A giant group of tech companies has unveiled Akrites, a new effort to hunt down and fix security holes in the open-source code that quietly powers everyday life, from banks to phone networks. The pitch is dramatic: artificial intelligence now helps bad actors find flaws in minutes, so defenders need to team up just as fast. But in the community reaction, the mood was less “heroes assemble” and more “okay, but who exactly is paying for this?” One commenter immediately zoomed in on the bold promise to become a “maintainer of last resort,” basically asking whether this is a real rescue squad or just a very polished press release.
That skepticism only got louder. Some readers questioned why the spotlight is only on open source when closed products like Windows and Office also run huge chunks of the world. Others went full distrust mode over the guest list, side-eyeing the involvement of major corporations they say have not exactly been saints when it comes to free software. And then came the existential dread: one commenter warned that open source is already drowning in AI-generated slop and popularity contests, with flashy metric-gamers beating out careful contributors.
The sharpest jab? The idea that Akrites could become a backup maintainer prompted one reader to say, in essence, “we already have that — it’s called Linux distributions.” Translation: the internet loves the goal, but the comments are demanding receipts, staff, and maybe a little less corporate savior energy.
Key Points
- •The article announces Akrites, a coordinated initiative focused on remediating vulnerabilities in critical open source software.

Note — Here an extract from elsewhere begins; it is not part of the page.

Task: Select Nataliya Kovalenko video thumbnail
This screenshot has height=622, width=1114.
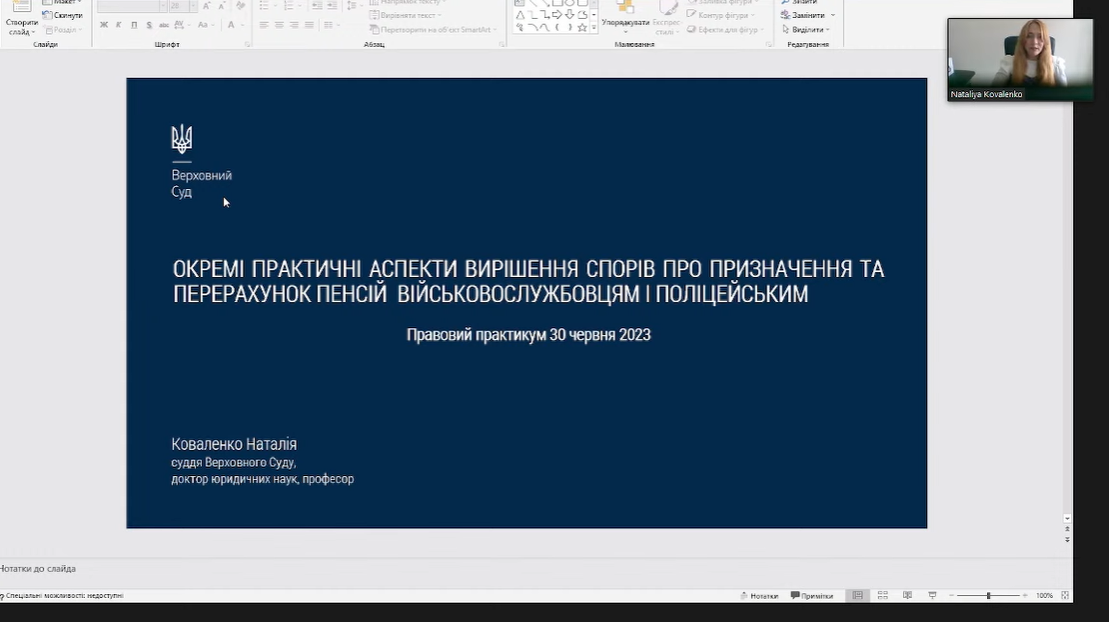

- •It says AI has sharply accelerated vulnerability discovery, reducing the time needed to find serious flaws from weeks to minutes in some cases.
- •The initiative is backed by a group of major organizations including AWS, Google, Microsoft and GitHub, IBM, NVIDIA, OpenAI, Red Hat, and others.
- •Akrites is intended to centralize upstream coordination for vulnerability discovery, remediation, and responsible disclosure through a shared response process.
- •The article says success should be judged by patch deployment rather than publication because public patches can be quickly reverse engineered into exploits using AI.